▶ **Input**:
* * *
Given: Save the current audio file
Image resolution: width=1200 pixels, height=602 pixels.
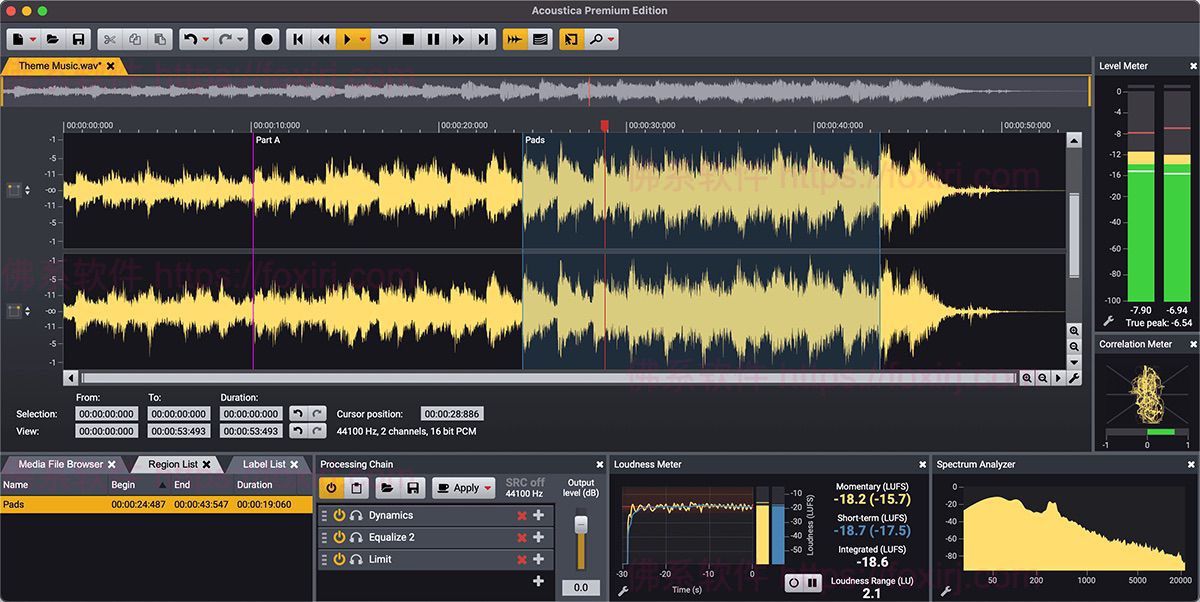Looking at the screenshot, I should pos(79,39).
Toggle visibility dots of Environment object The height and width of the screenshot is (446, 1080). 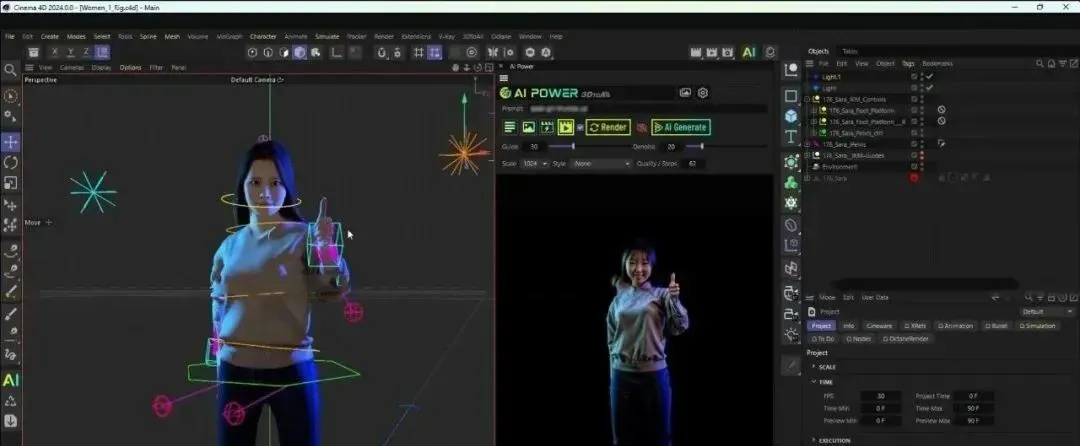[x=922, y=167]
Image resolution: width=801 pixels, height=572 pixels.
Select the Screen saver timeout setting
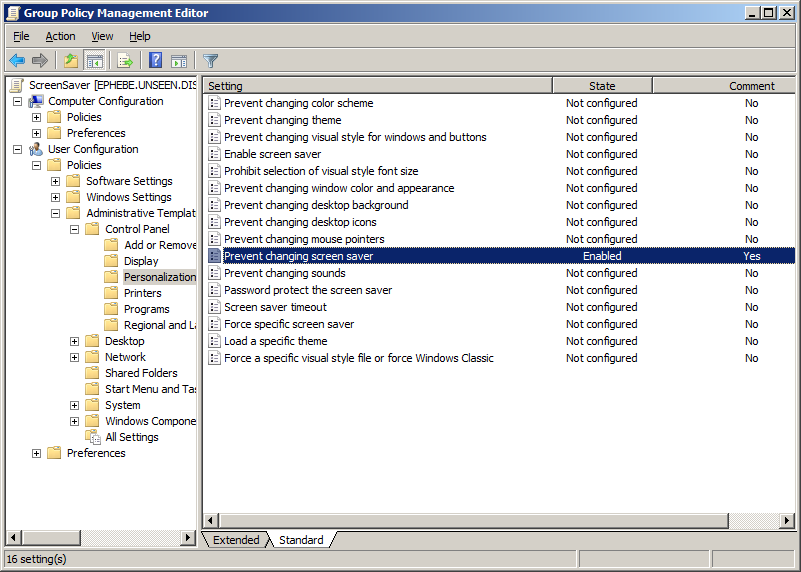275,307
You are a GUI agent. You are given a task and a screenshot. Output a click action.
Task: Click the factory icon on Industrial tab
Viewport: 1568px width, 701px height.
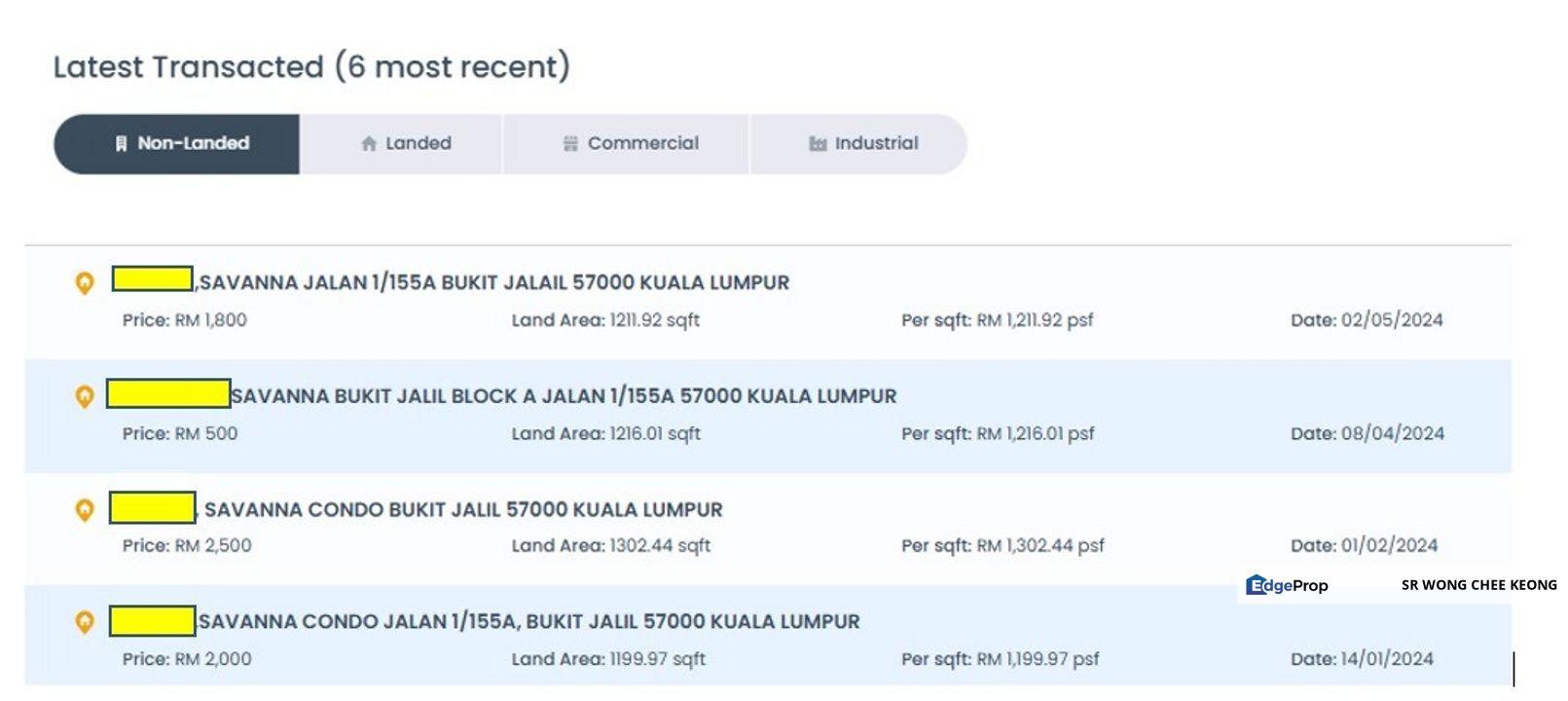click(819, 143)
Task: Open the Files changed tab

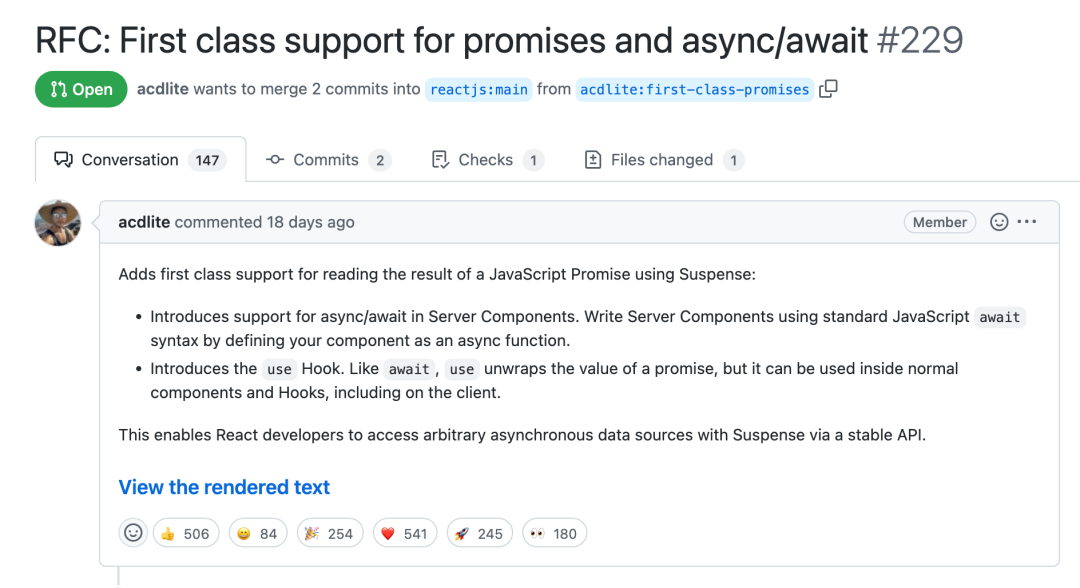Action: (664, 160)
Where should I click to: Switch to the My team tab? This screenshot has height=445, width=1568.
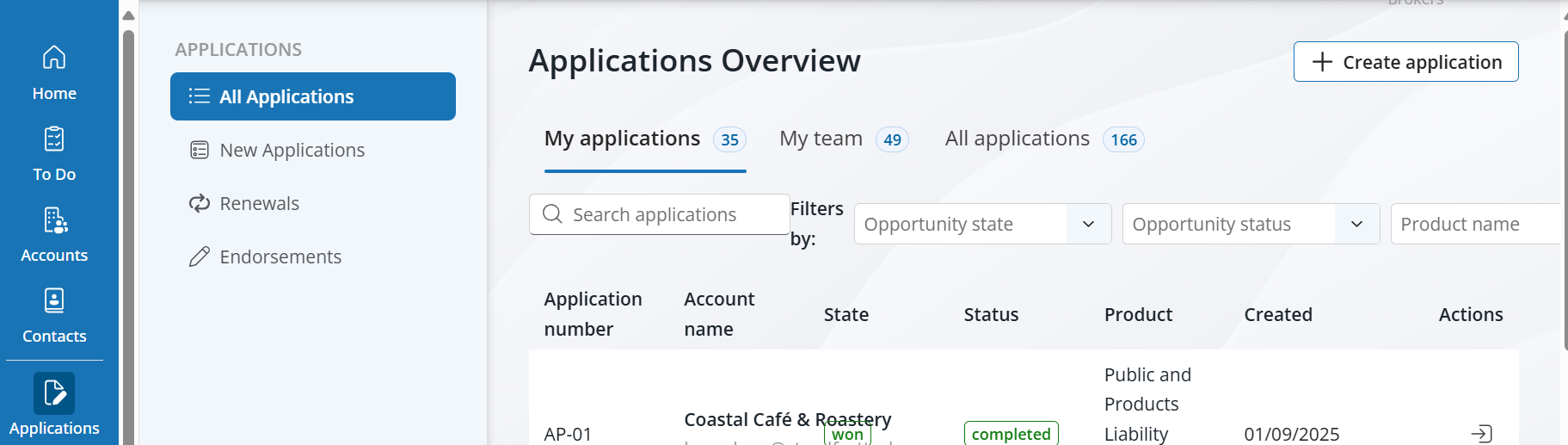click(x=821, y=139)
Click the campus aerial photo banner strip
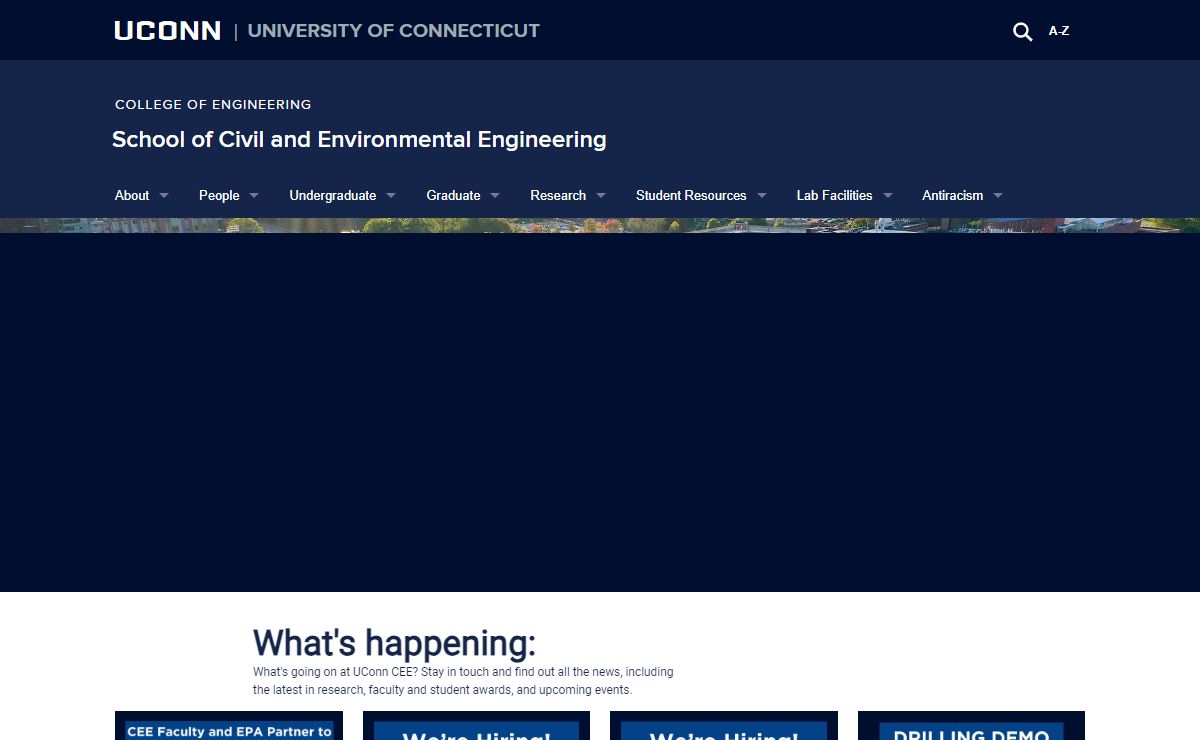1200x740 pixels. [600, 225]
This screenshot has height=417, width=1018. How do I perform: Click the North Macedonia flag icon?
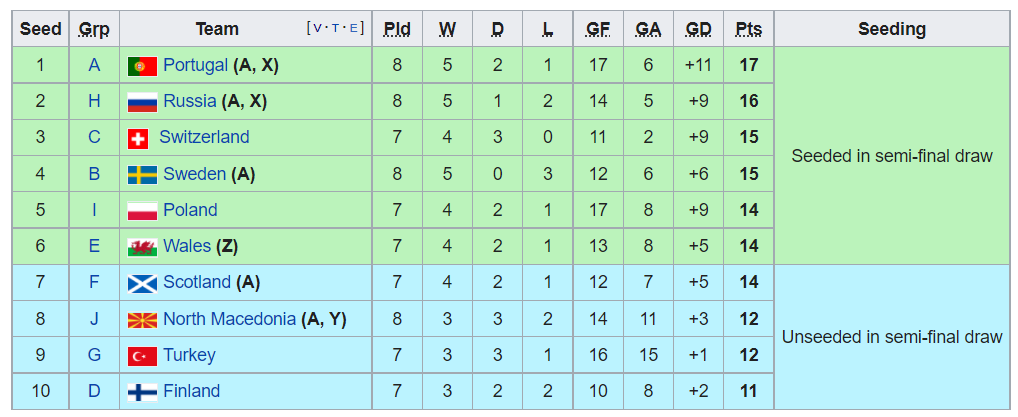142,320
* * *
▶ **How to complete this task**: Retype the lines starting with the one that holds "Viewport: 1568px width, 701px height." and ending with the last line of the data above, both included; skip the pictures.

▶ **Written answer**:
Viewport: 1568px width, 701px height.
click(819, 143)
Task: Open the Files changed tab

Action: (664, 160)
Where should I click to: Switch to the My team tab? This screenshot has height=445, width=1568.
click(x=821, y=139)
Click the campus aerial photo banner strip
1200x740 pixels. [600, 225]
This screenshot has height=417, width=1018. How do I perform: Click the North Macedonia flag icon?
142,320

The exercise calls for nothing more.